Figure 1

Representative genes differentially expressed in TRAF3^−/−mouse B lymphomas identified by the transcriptome microarray analysis. (A) Heatmap of representative microarray data. The mRNA expression profiles of splenocytes from 3 pairs of LMC and tumor-bearing B-TRAF3^−/− mice were analyzed by microarray analysis. cRNA was hybridized to the Illumina Sentrix MouseRef-8 24 K Array (Illumina). Genes shown in the heatmap are selected from 160 up-regulated and 244 down-regulated genes: red indicates overexpression, blue indicates underexpression, and black indicates median expression.
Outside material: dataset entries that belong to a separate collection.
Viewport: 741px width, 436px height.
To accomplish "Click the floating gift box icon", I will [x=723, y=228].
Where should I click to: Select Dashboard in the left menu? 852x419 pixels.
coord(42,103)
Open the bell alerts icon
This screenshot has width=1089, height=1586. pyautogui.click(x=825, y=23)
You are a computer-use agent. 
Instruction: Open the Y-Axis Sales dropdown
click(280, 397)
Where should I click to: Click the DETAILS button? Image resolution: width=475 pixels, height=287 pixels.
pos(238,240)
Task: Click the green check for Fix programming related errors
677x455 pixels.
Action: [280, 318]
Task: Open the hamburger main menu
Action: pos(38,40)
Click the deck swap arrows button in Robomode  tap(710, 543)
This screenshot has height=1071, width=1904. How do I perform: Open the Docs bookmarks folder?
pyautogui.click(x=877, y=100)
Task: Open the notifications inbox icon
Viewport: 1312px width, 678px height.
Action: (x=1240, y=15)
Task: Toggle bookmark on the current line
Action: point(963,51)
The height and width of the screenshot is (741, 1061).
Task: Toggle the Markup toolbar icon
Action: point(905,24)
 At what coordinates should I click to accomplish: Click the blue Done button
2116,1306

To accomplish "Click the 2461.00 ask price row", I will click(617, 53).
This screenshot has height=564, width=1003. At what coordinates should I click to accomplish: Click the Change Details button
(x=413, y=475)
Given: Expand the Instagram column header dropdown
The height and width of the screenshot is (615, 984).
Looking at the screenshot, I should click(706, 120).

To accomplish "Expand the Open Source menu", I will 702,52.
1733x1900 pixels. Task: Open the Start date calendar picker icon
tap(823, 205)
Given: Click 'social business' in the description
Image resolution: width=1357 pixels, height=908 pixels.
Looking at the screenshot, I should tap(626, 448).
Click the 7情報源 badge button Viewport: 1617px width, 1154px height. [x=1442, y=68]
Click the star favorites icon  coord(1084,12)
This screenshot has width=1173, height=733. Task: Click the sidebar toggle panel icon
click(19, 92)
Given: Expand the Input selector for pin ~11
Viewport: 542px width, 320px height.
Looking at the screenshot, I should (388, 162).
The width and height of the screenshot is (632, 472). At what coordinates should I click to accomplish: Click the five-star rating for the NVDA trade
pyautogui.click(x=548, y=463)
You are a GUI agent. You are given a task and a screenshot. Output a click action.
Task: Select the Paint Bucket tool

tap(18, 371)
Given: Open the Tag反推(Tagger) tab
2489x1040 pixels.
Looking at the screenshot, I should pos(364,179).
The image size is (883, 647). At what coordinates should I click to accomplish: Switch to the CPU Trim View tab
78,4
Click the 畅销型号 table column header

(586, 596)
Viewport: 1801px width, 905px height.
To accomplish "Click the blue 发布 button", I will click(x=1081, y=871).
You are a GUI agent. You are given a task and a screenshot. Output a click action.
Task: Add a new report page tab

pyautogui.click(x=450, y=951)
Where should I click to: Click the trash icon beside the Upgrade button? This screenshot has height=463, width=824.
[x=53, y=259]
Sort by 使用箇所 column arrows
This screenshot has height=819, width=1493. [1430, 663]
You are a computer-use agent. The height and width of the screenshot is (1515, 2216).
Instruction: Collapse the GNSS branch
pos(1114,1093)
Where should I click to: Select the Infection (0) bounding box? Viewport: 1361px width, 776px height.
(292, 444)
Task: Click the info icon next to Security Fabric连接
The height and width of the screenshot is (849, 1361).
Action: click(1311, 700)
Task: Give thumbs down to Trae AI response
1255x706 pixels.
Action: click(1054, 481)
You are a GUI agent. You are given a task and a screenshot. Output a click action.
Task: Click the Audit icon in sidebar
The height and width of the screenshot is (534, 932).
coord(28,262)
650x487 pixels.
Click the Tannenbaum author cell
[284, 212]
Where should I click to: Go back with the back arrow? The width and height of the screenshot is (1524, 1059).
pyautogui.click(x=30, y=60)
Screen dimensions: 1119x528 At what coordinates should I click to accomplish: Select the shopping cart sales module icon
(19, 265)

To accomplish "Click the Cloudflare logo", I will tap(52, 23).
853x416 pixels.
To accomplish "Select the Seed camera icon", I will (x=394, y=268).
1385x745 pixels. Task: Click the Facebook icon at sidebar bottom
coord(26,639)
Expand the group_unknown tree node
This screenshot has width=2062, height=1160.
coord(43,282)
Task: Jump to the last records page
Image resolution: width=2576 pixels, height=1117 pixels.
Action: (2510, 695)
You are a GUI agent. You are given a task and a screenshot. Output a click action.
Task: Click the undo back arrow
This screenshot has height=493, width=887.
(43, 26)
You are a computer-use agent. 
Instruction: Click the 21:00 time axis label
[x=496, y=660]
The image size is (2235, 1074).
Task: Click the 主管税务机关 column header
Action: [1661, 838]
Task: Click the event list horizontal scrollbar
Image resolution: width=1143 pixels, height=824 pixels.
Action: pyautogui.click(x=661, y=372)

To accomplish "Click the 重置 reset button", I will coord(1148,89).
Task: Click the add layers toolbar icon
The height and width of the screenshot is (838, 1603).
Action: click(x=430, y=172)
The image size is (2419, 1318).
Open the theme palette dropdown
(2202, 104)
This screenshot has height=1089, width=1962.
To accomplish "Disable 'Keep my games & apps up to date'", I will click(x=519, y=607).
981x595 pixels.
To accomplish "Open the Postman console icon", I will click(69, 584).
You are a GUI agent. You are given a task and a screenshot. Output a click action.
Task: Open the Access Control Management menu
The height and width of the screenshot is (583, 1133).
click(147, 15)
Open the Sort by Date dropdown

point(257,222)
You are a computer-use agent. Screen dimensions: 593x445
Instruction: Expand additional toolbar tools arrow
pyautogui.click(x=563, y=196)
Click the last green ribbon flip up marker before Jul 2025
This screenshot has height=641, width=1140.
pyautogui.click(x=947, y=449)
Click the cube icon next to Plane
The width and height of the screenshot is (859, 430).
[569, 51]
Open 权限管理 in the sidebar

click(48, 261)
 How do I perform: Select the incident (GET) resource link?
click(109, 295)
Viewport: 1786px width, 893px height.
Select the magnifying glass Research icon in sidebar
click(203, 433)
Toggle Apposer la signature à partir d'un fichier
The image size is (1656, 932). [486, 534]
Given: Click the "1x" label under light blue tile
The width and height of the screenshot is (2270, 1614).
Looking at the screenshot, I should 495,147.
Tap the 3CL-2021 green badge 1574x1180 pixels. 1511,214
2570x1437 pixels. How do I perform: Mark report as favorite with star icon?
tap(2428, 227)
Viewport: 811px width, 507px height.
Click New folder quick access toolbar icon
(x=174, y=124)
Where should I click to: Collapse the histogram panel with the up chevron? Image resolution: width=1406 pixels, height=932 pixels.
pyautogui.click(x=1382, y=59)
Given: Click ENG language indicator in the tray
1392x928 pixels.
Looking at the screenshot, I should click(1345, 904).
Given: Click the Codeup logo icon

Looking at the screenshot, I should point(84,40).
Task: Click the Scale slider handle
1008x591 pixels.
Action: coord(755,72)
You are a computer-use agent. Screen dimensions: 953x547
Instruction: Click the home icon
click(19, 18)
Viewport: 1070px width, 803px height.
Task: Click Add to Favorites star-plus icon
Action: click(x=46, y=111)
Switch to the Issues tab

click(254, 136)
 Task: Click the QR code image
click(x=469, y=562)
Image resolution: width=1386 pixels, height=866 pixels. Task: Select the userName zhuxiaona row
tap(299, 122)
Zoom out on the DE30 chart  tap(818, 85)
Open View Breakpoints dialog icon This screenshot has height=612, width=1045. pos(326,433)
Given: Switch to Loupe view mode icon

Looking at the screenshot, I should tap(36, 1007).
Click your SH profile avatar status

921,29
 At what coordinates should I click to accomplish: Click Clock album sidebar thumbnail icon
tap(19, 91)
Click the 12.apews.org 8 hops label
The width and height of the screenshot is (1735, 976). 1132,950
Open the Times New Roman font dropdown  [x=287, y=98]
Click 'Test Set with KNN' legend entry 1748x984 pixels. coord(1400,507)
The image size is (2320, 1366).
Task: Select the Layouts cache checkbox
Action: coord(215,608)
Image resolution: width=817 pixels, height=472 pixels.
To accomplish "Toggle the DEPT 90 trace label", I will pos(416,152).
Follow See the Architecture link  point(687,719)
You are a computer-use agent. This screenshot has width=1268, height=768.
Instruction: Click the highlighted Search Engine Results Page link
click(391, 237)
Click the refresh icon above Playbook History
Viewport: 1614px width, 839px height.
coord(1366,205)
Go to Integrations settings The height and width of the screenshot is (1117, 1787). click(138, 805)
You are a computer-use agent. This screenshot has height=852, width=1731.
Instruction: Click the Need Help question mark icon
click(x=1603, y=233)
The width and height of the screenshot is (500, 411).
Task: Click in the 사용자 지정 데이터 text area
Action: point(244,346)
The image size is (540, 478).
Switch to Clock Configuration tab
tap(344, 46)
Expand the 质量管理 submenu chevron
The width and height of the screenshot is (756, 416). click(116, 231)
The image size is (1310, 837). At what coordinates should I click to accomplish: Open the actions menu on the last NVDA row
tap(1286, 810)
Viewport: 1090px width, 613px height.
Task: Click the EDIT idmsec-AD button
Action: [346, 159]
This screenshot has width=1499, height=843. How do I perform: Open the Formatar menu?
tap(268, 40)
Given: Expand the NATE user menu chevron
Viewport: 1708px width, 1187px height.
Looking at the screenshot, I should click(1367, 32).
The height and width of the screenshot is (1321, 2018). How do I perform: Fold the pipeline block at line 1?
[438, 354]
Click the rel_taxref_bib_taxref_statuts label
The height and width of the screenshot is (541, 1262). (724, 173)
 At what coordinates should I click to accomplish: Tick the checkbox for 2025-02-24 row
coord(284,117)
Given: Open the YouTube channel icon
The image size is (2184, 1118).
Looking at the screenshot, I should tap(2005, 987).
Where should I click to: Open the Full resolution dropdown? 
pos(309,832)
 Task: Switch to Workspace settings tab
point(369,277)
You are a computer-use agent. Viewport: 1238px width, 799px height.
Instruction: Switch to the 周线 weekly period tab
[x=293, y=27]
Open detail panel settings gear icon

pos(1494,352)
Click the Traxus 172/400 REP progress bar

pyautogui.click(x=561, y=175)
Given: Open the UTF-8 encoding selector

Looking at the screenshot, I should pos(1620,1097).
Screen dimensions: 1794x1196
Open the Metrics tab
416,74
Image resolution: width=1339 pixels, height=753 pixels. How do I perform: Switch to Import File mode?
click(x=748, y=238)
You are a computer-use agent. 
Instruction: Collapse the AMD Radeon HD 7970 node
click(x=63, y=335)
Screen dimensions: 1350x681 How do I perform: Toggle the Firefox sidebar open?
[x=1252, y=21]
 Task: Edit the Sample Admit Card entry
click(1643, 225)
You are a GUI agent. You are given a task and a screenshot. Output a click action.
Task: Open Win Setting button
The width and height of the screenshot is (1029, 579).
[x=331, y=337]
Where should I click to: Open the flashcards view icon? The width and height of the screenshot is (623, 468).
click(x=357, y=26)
Values under the color key indicates Log2 (fold of change). Dendrogram on top of the heatmap shows the relatedness between samples as determined by hierarchical clustering. (B) Verification of transcript up-regulation of genes identified by the microarray analysis using quantitative real time PCR. Total cellular RNA was prepared from splenocytes of LMC mice, or splenic B lymphomas (spl) and ascites (asc) of diseased B-TRAF3^−/− mice, and cDNA was synthesized by reverse transcription. Real time PCR was performed using TaqMan primers and probes (FAM-labeled) specific for mouse Diras2, MCC, Tbc1d9, Ccbp2, Btbd14a, Sema7a, Twsg1, Ppap2b, TCF4, Tnfrsf19, Zcwpw1, and Abca3. Each reaction also included the probe (VIC-labeled) and primers for mouse β-actin mRNA, which served as endogenous control. Relative mRNA expression levels of each gene were analyzed using the Sequencing Detection Software (Applied Biosystems) and the comparative Ct (ΔΔCt) method. Graphs depict the results of two experiments with duplicate reactions in each experiment (mean ± S.D.), and mouse ID of each sample is indicated in the graphs.